任务题目 A:
根据原文摘录回答：
(i) 输入中 N 的取值范围是多少？
(ii) 输入以什么结束？
(iii) 分析部分提到讨论区里有人用了什么方法？

原文摘录:
---

Lining Up

Description

"How am I ever going to solve this problem?" said the pilot. 
Indeed, the pilot was not facing an easy task. She had to drop packages at specific points scattered in a dangerous area. Furthermore, the pilot could only fly over the area once in a straight line, and she had to fly over as many points as possible. All points were given by means of integer coordinates in a two-dimensional space. The pilot wanted to know the largest number of points from the given set that all lie on one line. Can you write a program that calculates this number? 
Your program has to be efficient! 

Input

Input consist several case,First line of the each case is an integer N ( 1 < N < 700 ),then follow N pairs of integers. Each pair of integers is separated by one blank and ended by a new-line character. The input ended by N=0.

Output

output one integer for each input case ,representing the largest number of points that all lie on one line.

Sample Input

5
1 1
2 2
3 3
9 10
10 11
0

Sample Output

3

分析：

題意是給你若干個點，求出在一條直線上最多有多少點。

看到discuss裡有什麼hash之類的，聽都沒聽說過我就不亂說了。

不過程式碼短，看著舒服= =。

code:

#include<iostream>
#include<cstdio>
#include<cstring>
#include<cmath>
#include<algorithm>
#define MAX 700
using namespace std;
typedef struct point
{
    int x,y;
}point;
point p[MAX+5];
int main()
{
    int n,i,j,num,tmp;
    while(scanf("%d",&n),n)
    {
        num=0;
        for(i=0;i<n;i++)
            scanf("%d %d",&p[i].x,&p[i].y);
        for(i=0;i<n;i++)
            for(j=i+1;j<n;j++)
            {
                tmp=0;
                for(int k=j+1;k<n;k++)                       //直接從j+1開始
                if((p[i].x-p[k].x)*(p[j].y-p[k].y)==(p[j].x-p[k].x)*(p[i].y-p[k].y))
                    tmp++;
                if(tmp>num) num=tmp;
            }
        num+=2;
        printf("%d\n",num);
    }
    return 0;
}

---

练习输入:
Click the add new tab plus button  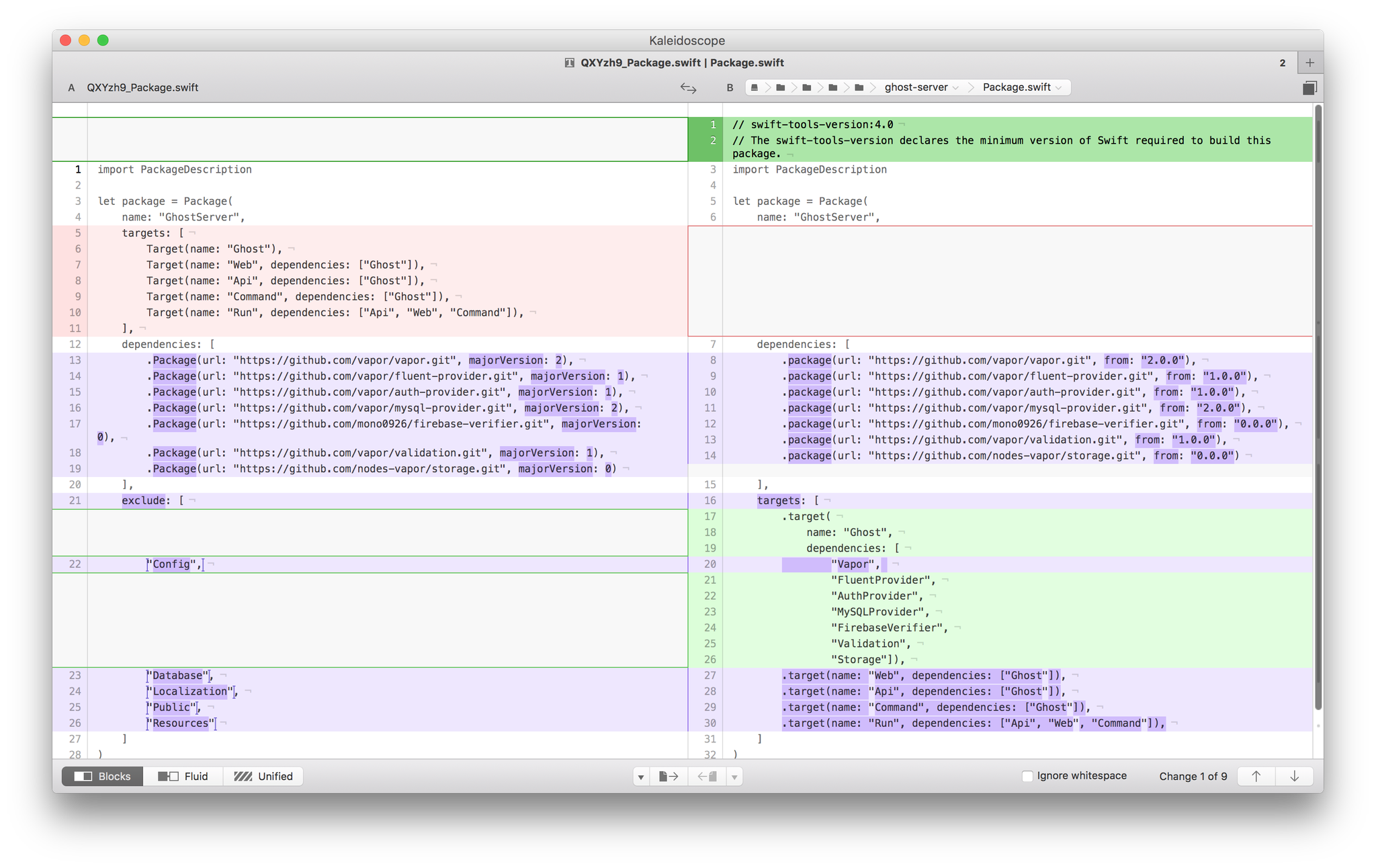pyautogui.click(x=1309, y=63)
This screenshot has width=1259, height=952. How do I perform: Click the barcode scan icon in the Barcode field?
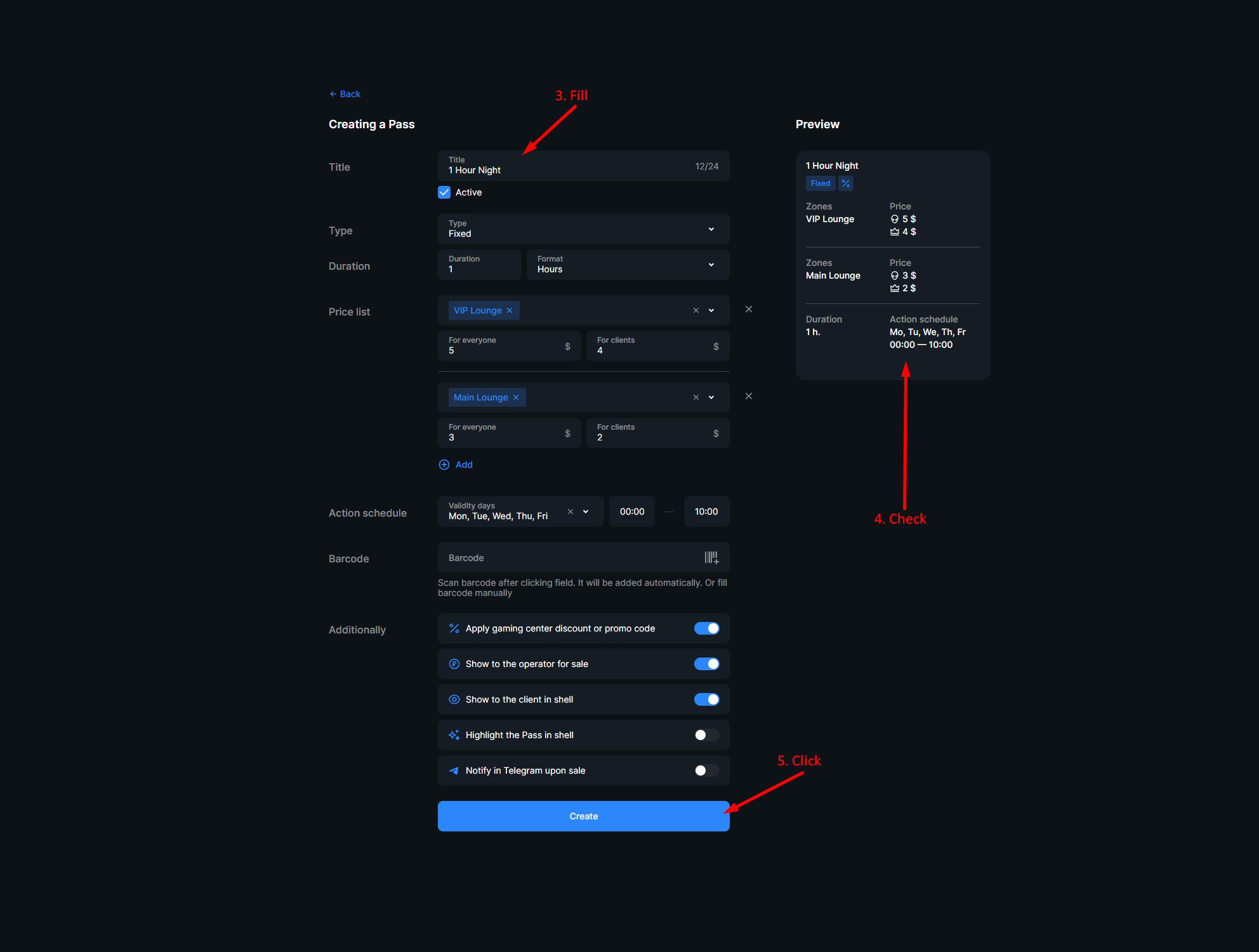point(711,557)
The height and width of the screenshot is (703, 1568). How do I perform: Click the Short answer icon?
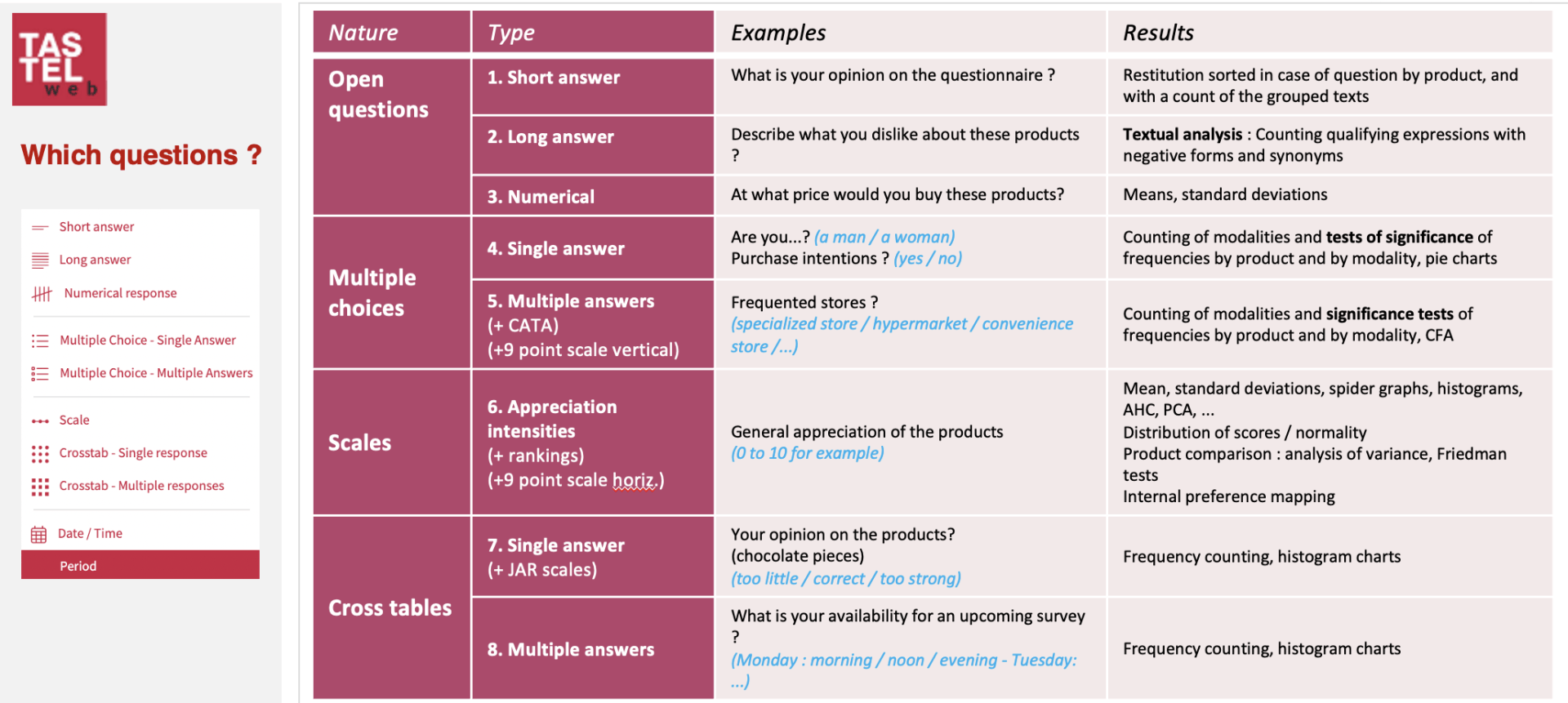pos(40,227)
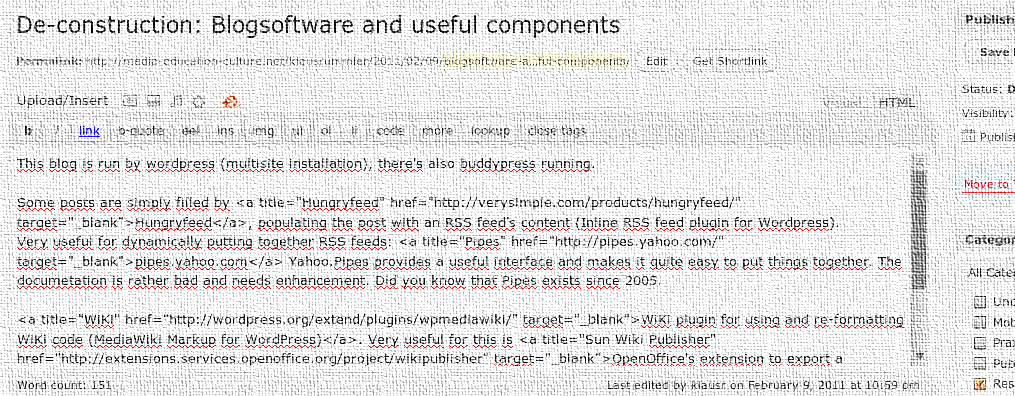Toggle the bold 'b' quicktag
1015x396 pixels.
pyautogui.click(x=28, y=131)
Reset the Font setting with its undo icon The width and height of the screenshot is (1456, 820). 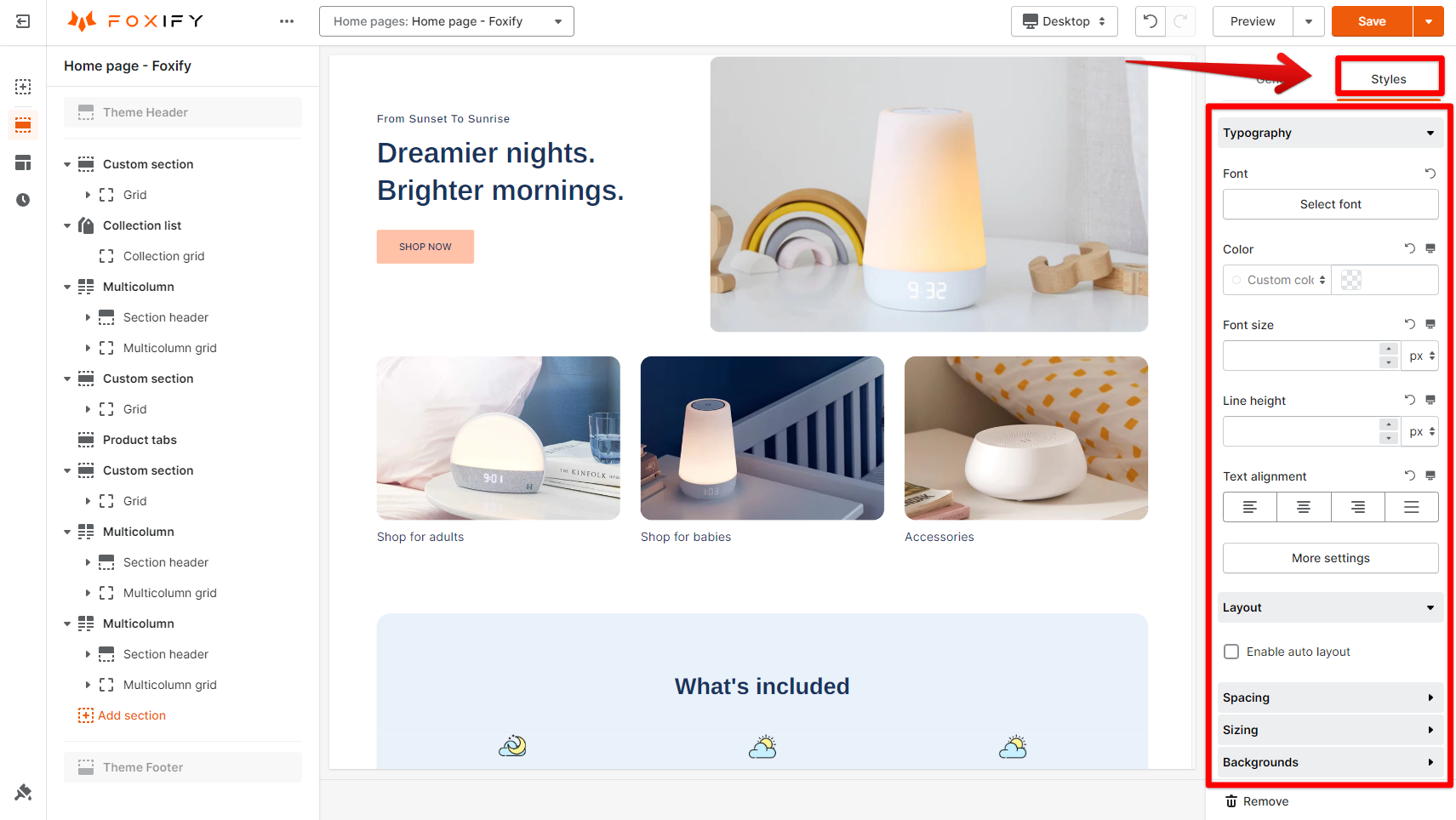1430,174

---

任务题目 B: 在记录中，从含有“The height and”的那一行开始，到含有“pyautogui.click(x=28, y=131)”的那一行结束（首尾两行都算），把这几行重写一遍，将“Short answer”更新为“Long answer”，其余内容不变。答案中不要包含图片。

任务解答 A:
(i) 1 < N < 700
(ii) N=0
(iii) hash

任务解答 B:
The height and width of the screenshot is (703, 1568). How do I perform: Click the Long answer icon?
pos(40,227)
Toggle the bold 'b' quicktag
1015x396 pixels.
pyautogui.click(x=28, y=131)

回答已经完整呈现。